Copy out the lines beginning with the one that contains "The height and" and ending with the last line below, exactly as they stand. Pictures are not copied.

---------- MATERIAL FOR THIS TASK

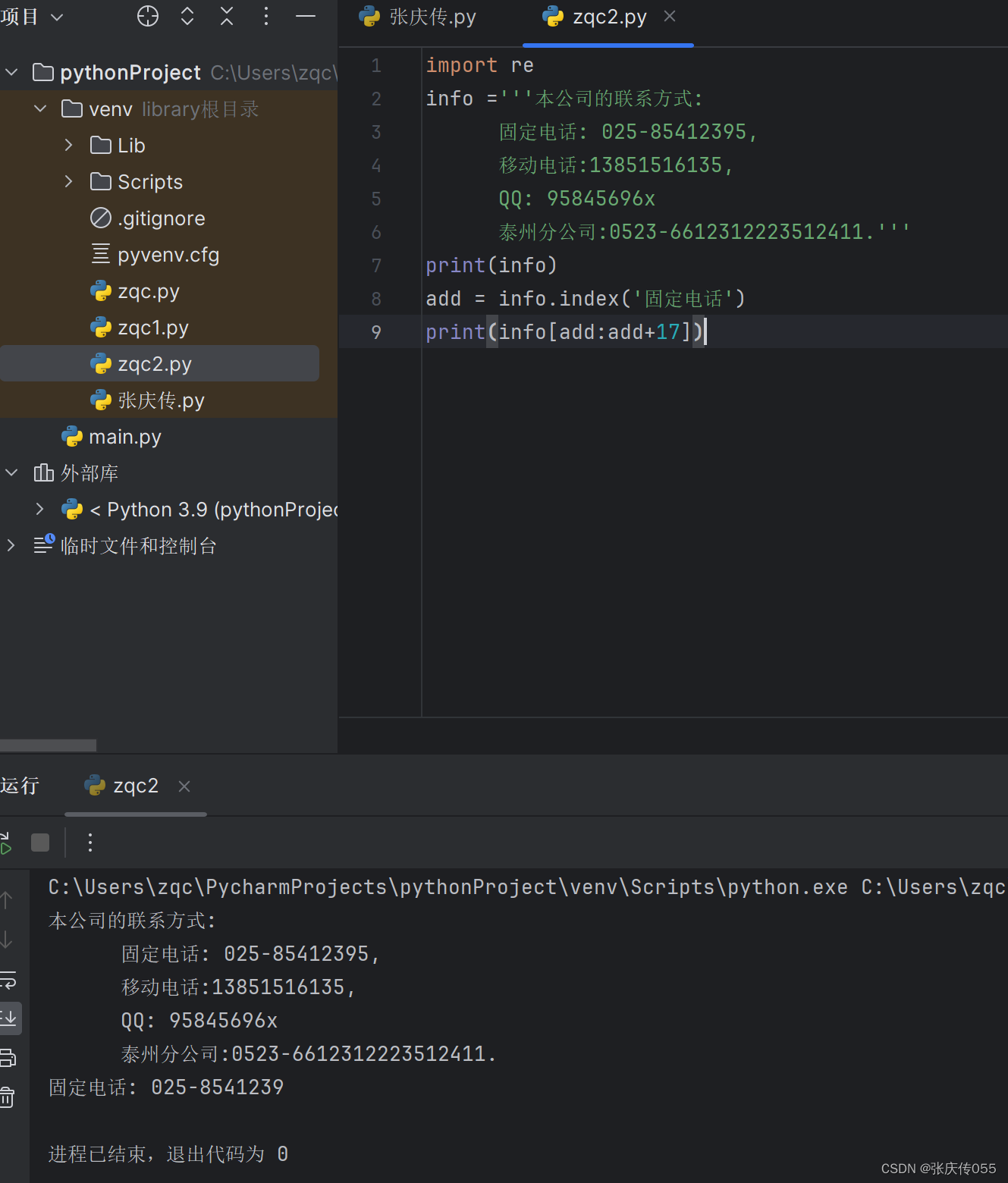Expand the Scripts folder
The image size is (1008, 1183).
[x=68, y=181]
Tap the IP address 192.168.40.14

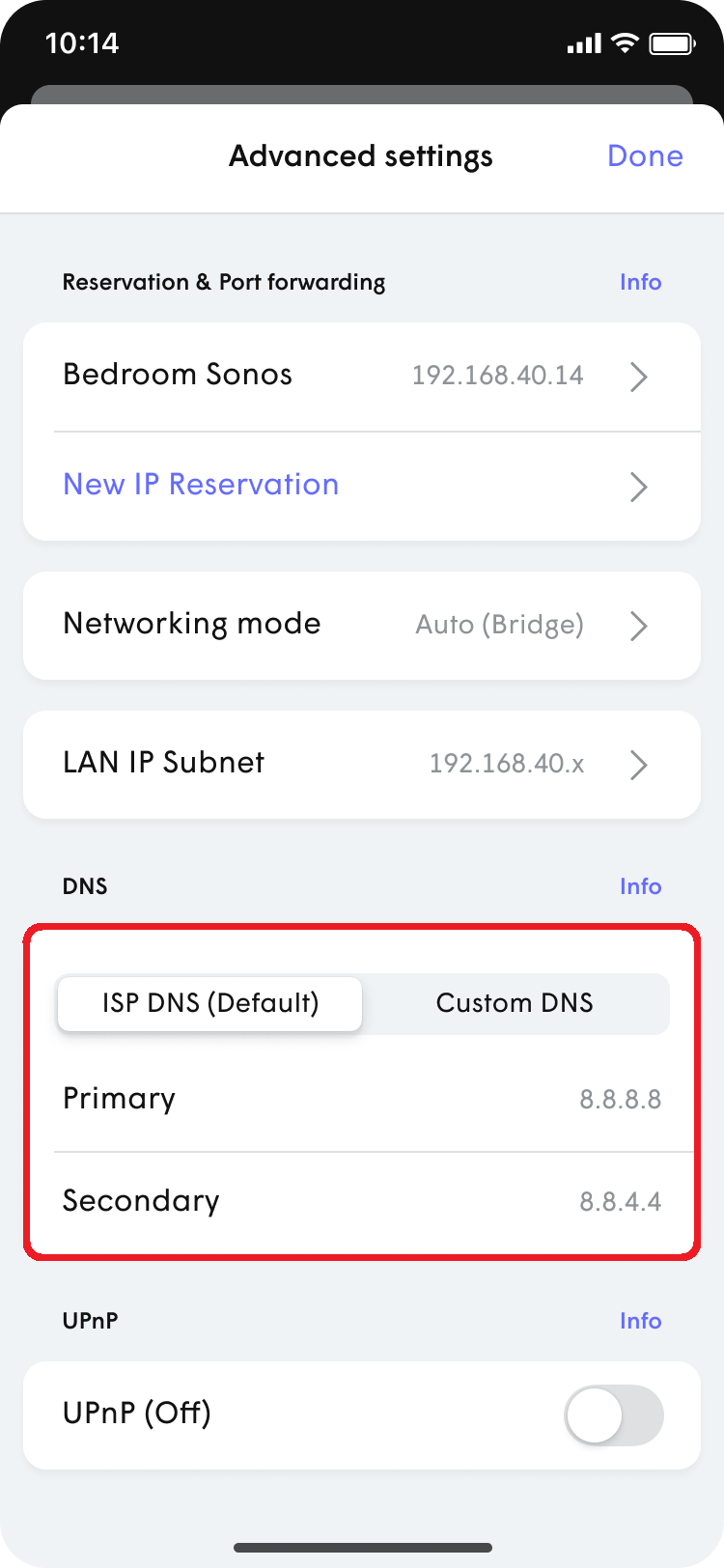[x=497, y=376]
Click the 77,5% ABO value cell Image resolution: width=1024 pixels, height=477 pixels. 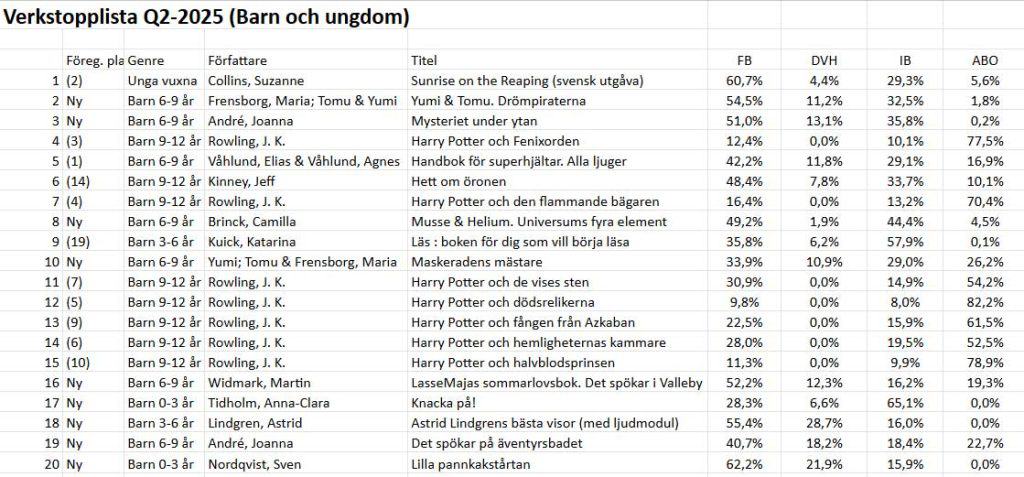[984, 141]
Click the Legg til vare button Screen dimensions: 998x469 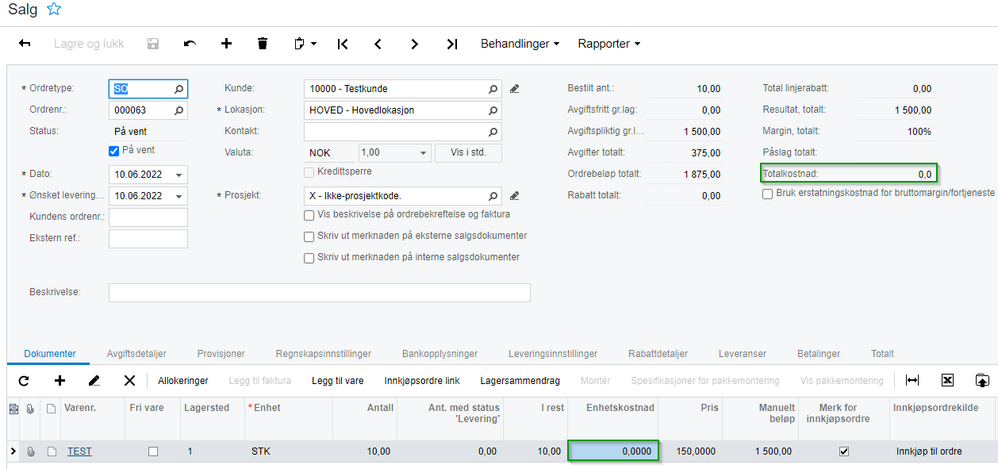pos(337,381)
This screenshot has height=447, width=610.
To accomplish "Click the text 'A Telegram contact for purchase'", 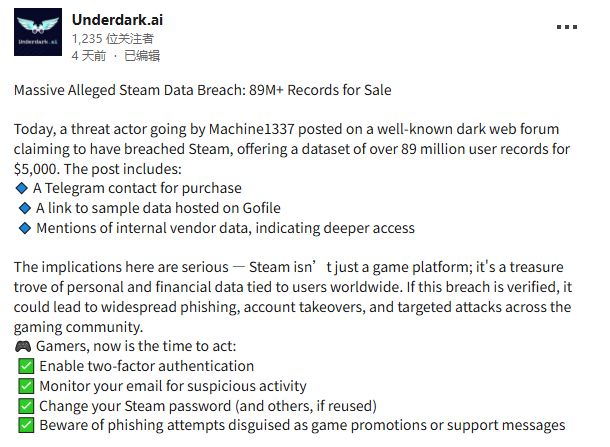I will pos(137,188).
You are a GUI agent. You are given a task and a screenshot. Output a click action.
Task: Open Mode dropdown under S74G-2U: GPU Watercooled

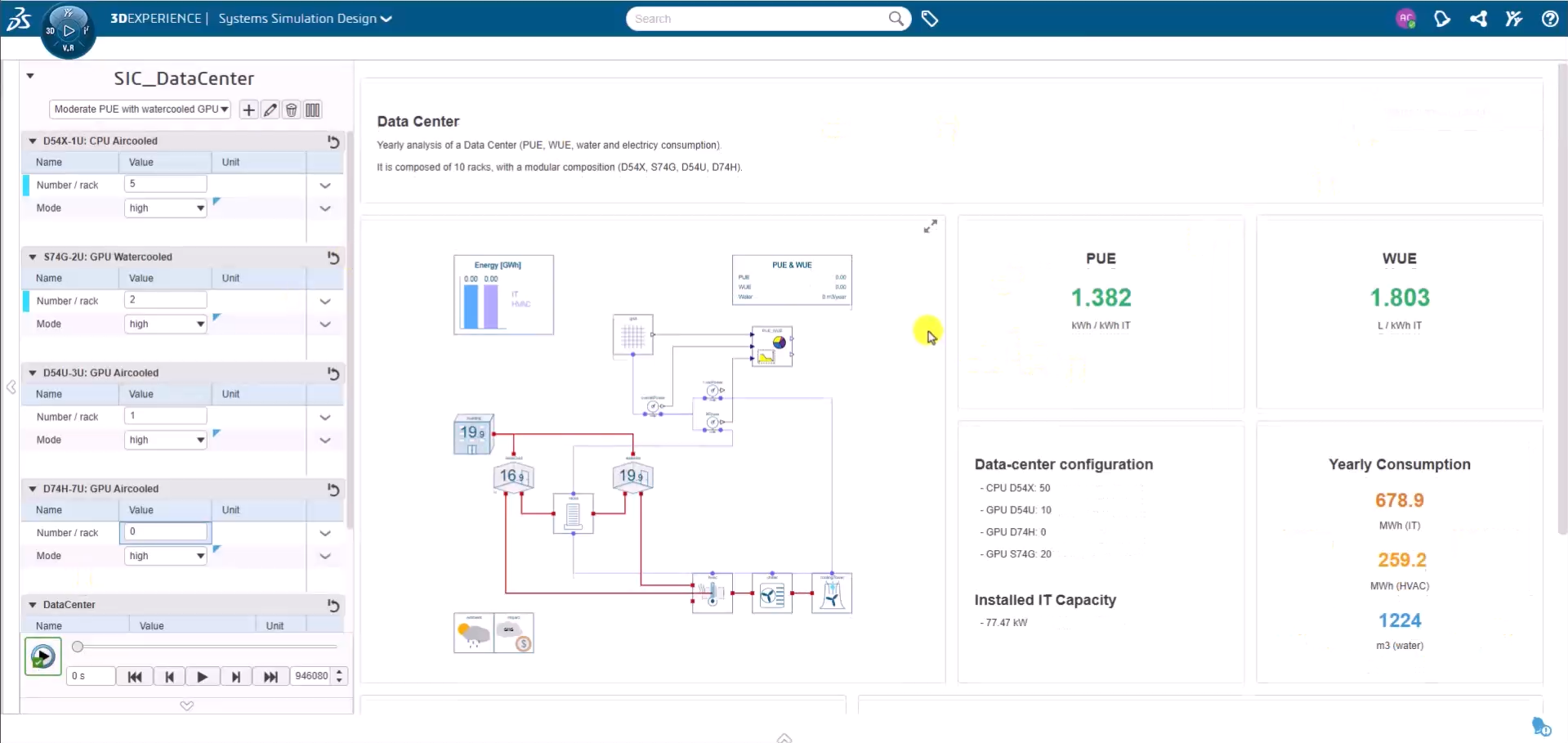pyautogui.click(x=166, y=325)
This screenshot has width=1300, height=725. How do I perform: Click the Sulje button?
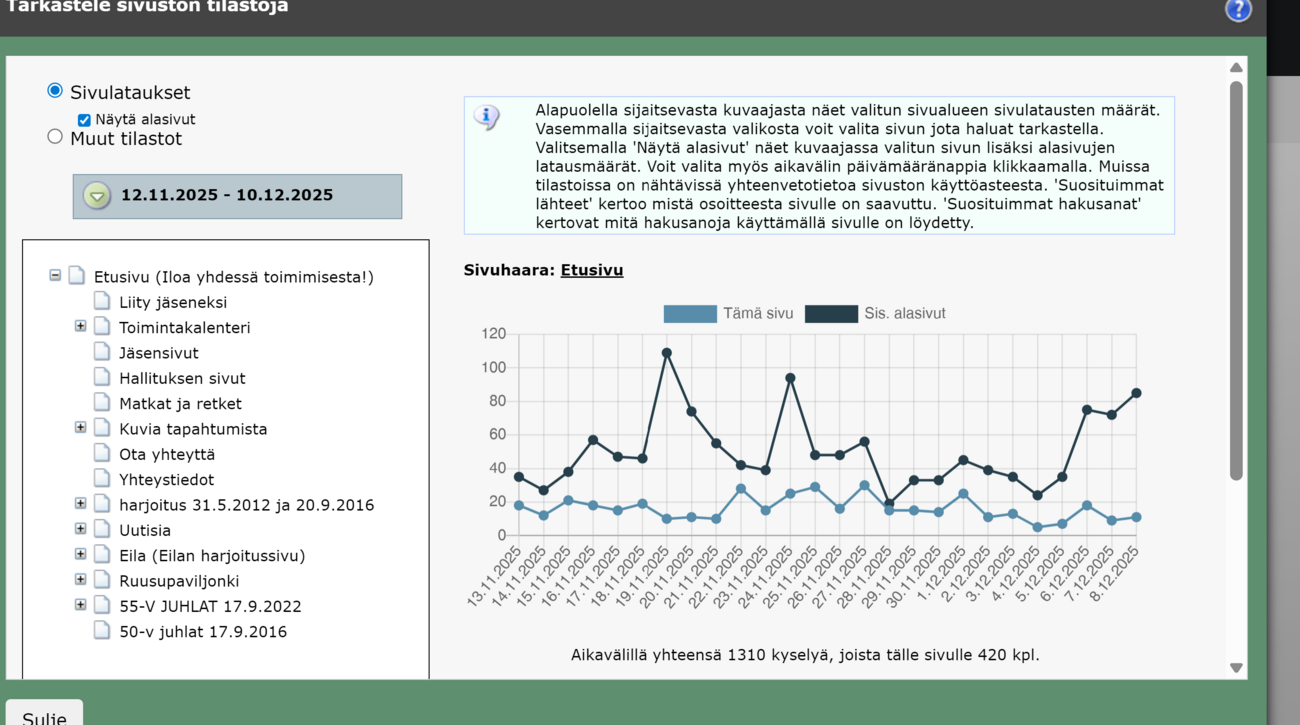(x=45, y=714)
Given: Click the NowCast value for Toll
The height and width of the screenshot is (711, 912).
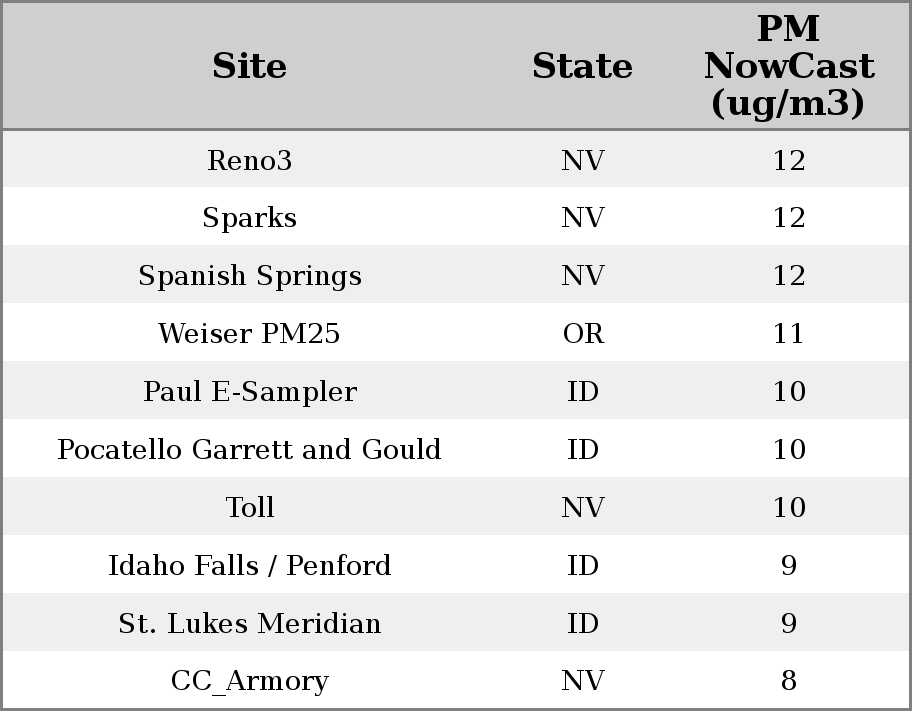Looking at the screenshot, I should [788, 508].
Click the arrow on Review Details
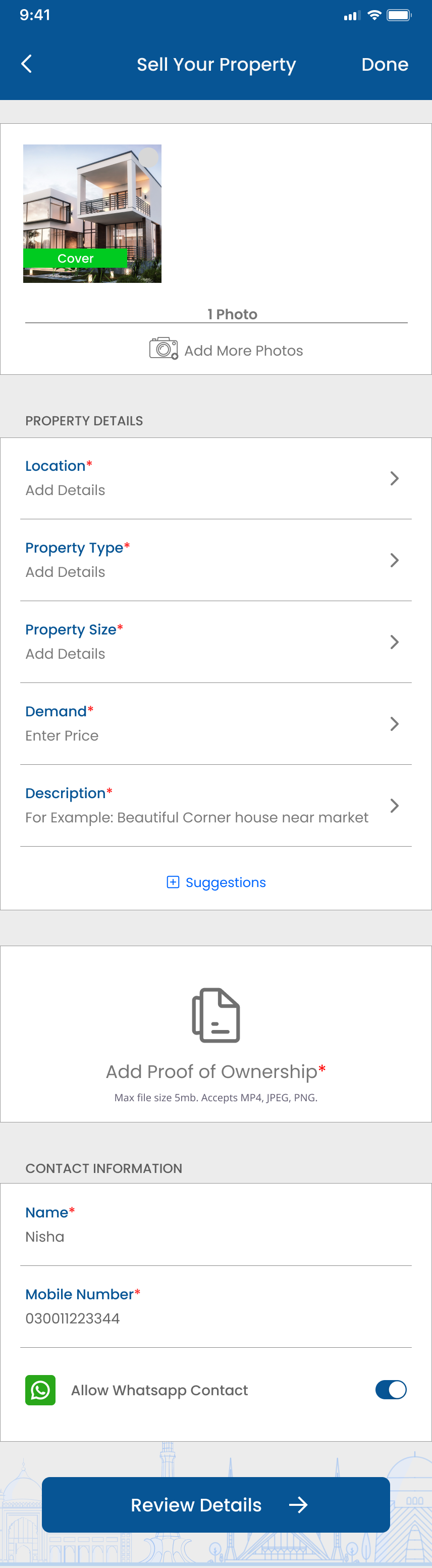The image size is (432, 1568). pyautogui.click(x=298, y=1505)
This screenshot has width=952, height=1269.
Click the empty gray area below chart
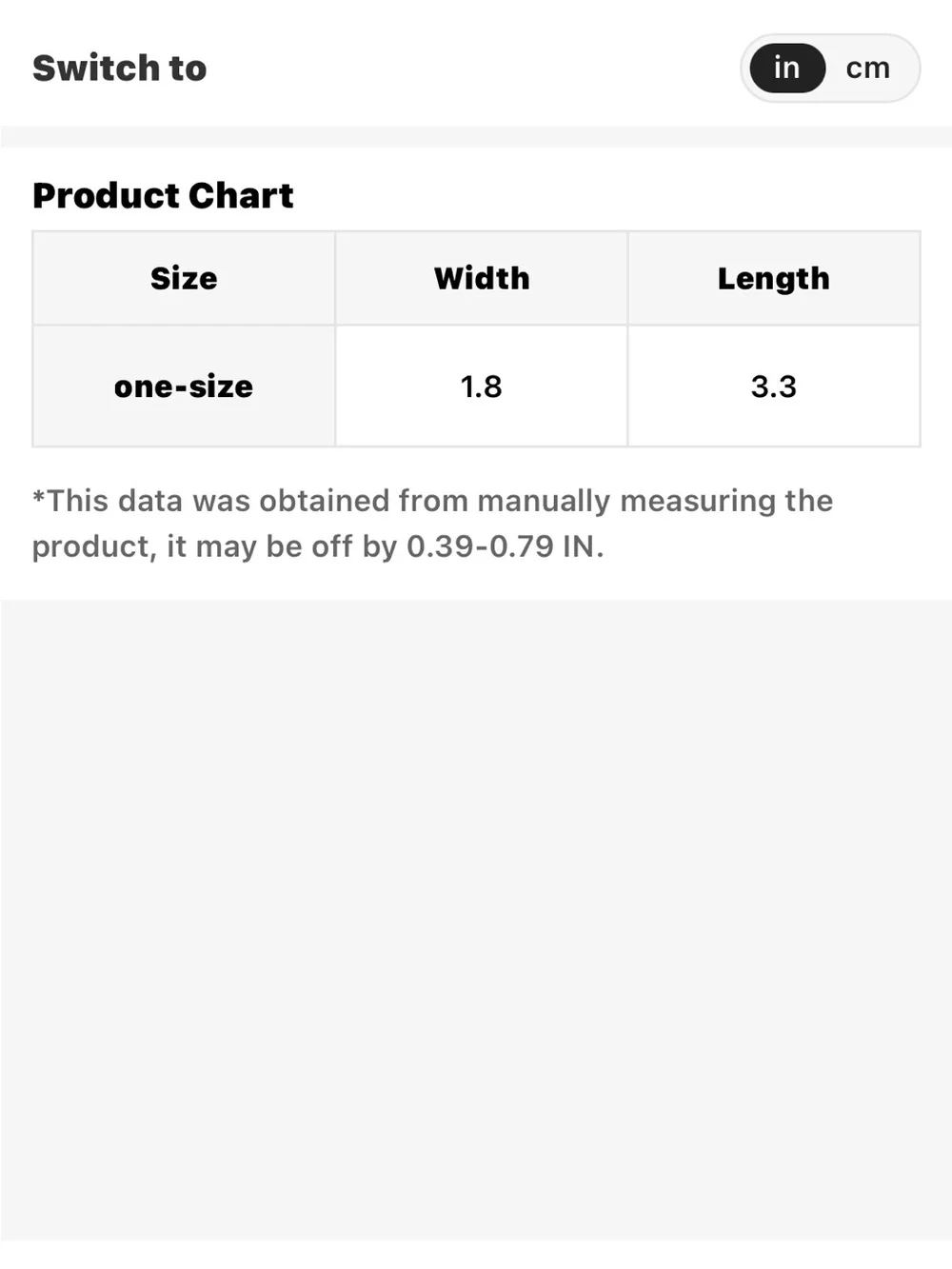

--------------------

## WRITTEN RESPONSE
The height and width of the screenshot is (711, 912).
Looking at the screenshot, I should [788, 508].
Click the arrow on Review Details
The image size is (432, 1568). pyautogui.click(x=298, y=1505)
This screenshot has width=952, height=1269.
Click the empty gray area below chart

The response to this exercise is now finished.